HACKING CHARGES FILED
Yahoo breach affected millions
Two Russian intelligence agents and a pair of hired hackers are charged in a devastating criminal breach at Yahoo.
WASHINGTON - Two Russian intelligence agents and a pair of hired hackers have been charged in a devastating criminal breach at Yahoo that affected at least a half billion user accounts, the Justice Department said Wednesday in bringing the first case of its kind against current Russian government officials.
In a scheme that prosecutors say blended intelligence gathering with oldfashioned financial greed, the four men targeted the email accounts of Russian and U.S. government officials, Russian journalists and employees of financial services and other private businesses, U.S. officials said.
Using in some cases a technique known as “spear-phishing” to dupe Yahoo users into thinking they were receiving legitimate emails, the hackers broke into at least 500 million accounts in search of personal information and financial data such as gift card and credit card numbers, prosecutors said.
“We will not allow individuals, groups, nation states or a combination of them to compromise the privacy of our citizens, the economic interests of our companies or the security of our country,” said Acting Assistant Attorney General Mary McCord, the head of the Justice Department’s national security division.
One of the defendants, a Canadian and Kazakh national named Karim Baratov, has been taken into custody in Canada. Another, Alexsey Belan, is on the list of the FBI’s most wanted cyber criminals and has been indicted multiple times in the U.S. It’s not clear whether he or the other two defendants, Dmitry Dokuchaev and Igor Sushchin, will ever step foot in an American courtroom since there’s no extradition treaty with Russia.
“I hope they will respect our criminal justice system,” McCord said.
The indictment identifies Dokuchaev and Sushchin as officers of the Russian Federal Security Service, or FSB. Belan and Baratov were paid hackers who were directed by the FSB to break into the accounts, prosecutors said.

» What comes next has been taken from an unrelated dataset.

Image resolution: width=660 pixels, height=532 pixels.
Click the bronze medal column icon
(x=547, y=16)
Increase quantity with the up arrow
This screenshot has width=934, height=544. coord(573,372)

Yahoo didn’t disclose the breach until last September when it began notifying hundreds of millions of users that their email addresses, birth dates, answers to security questions and other personal information may have been stolen. Three months later, Yahoo revealed it had uncovered a separate hack in 2013 affecting about 1 billion accounts, including some that were also hit in 2014.

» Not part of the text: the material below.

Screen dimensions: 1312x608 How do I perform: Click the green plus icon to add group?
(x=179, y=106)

U.S. officials said it was especially galling that the scheme involved officers from a Russian counterespionage service that theoretically should be working collaboratively with its FBI counterparts.
“Rather than do that type of work, they actually turned against that type of work,” McCord said.
Paul Abbate, an FBI executive assistant director, said the bureau had had only “limited cooperation with that element of the Russian government in the past,” noting that prior U.S. demands to turn over Belan had been ignored.
Though the Justice Department has previously charged Russian hackers with cybercrime — as well as hackers sponsored by the Chinese and Iranian governments — this is the first criminal case to implicate the Russian government so directly in cybercrime and to name as defendants sitting members of the FSB for hacking charges.
The indictment includes charges of economic espionage, trade secret theft and unauthorized access to protected computers.